## Selected passage
-*-*-
In order for an agent to make use of the inferred mental state of another agent \(Q_t(L_j) := Q_t(s_j) \quad \forall s_j \in L_j\), this third source of information is integrated through a mechanism of belief resonance. The core idea is to make the agent’s self-beliefs about its own intentions and goals (which are affecting its actions by way of active inference) affected by its current beliefs about the intentions and goals of the interaction partner. That is, we assume that the agent has inferred a distribution \(Q_t(L_j)\) about the mental state of another agent. While HAICA does not make any assumptions here about how this mental state has been inferred, we do note that on-the-fly coordination imposes real-time requirements. Classical inverse-planning or other full BToM adaptations can quickly become computationally too demanding without the use of strong priors [10]. Since we are focusing on efficient models for on-the-fly coordination here, we use a “satisficing” (i.e. satisfying and sufficing) approach [37] with a BToM model adapted to the Overcooked domain. This approach will be presented in detail in Efficient Inference of Other Agents' Mental States.

In order to integrate the inferred distribution \(Q_t(L_j)\), through what we call here belief resonance, we expand the belief update scheme in Eq. 4 to model an influence of inferred others’ beliefs on one’s own action-inducing beliefs at each layer. This results in the updated model shown in Fig. 3 and defined in Eq. 9 below.

Fig. 3
figure 3

Extension of the belief update model in Fig. 2 with belief resonance. The top-down prediction \(P_t^{j+}(L_j)\) is first updated using the inferred mental state \(Q_t(L_j) := Q_t(s_j) \quad \forall s_j \in L_j\) using a Kalman filter with susceptibility parameter \(K^{SP}\) as gain, before updating and validating this with the agent’s own bottom-up evidence \(P_t^{j-}(L_j)\) for the final posterior \(P_t(L_j)\)

Following the tenet of developing a minimal model, we chose to treat the inferred beliefs \(Q_t(L_j)\) as another source of information in addition to bottom-up or top-down information. That is, the integration scheme does not differentiate, at the level of internal beliefs, between own actions and others’ actions. This is similar to the resonance processes assumed for motor action and perception in the human sensorimotor system [6], but now applied to the level of abstract beliefs about action intentions and goals. We conjecture that this may be sufficient to implicitly lead to inter-agent coordination.

Crucially, belief resonance is contingent on the (un-)certainty inherent in the respective beliefs. Further, the adoption of the inferred (ToM) beliefs is modulated by a susceptibility parameter (SP) that we realize using another Kalman gain \(K^\text {SP}\). This gain factor controls the influence of the inferred beliefs on the agent’s posterior belief distribution at each layer. While we set a fixed SP for the agents in this paper, in general, we do not assume this gain factor to be fixed or identical for every interaction partner or situation. Rather, it can be used to model roles, personality traits, or may be updated continuously throughout the interaction based on an evaluation of the interaction partner.
-*-*-
(Target position records)
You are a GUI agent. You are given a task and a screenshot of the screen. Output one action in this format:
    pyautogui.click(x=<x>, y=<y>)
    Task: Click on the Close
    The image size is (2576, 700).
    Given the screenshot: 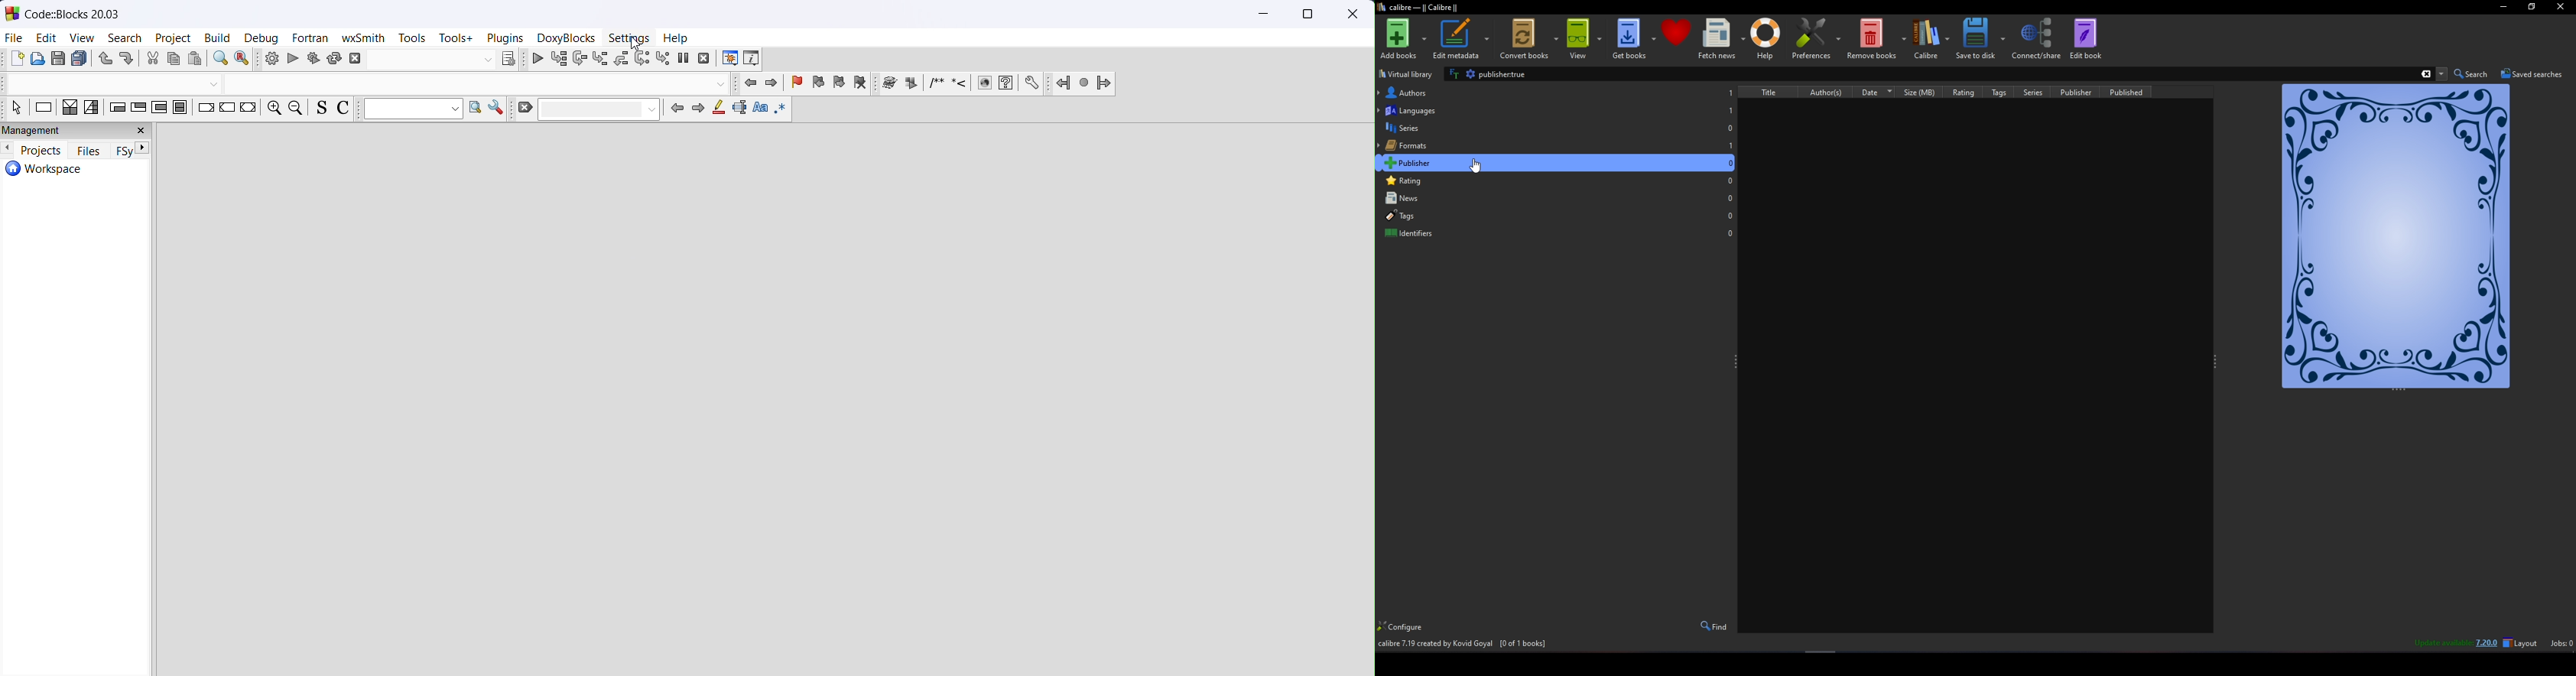 What is the action you would take?
    pyautogui.click(x=2562, y=8)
-*-*-
## What you should do
In the passage on belief resonance, what controls how much the inferred beliefs influence the agent's posterior belief distribution at each layer?

## Expected answer
A susceptibility parameter, realized as another Kalman gain.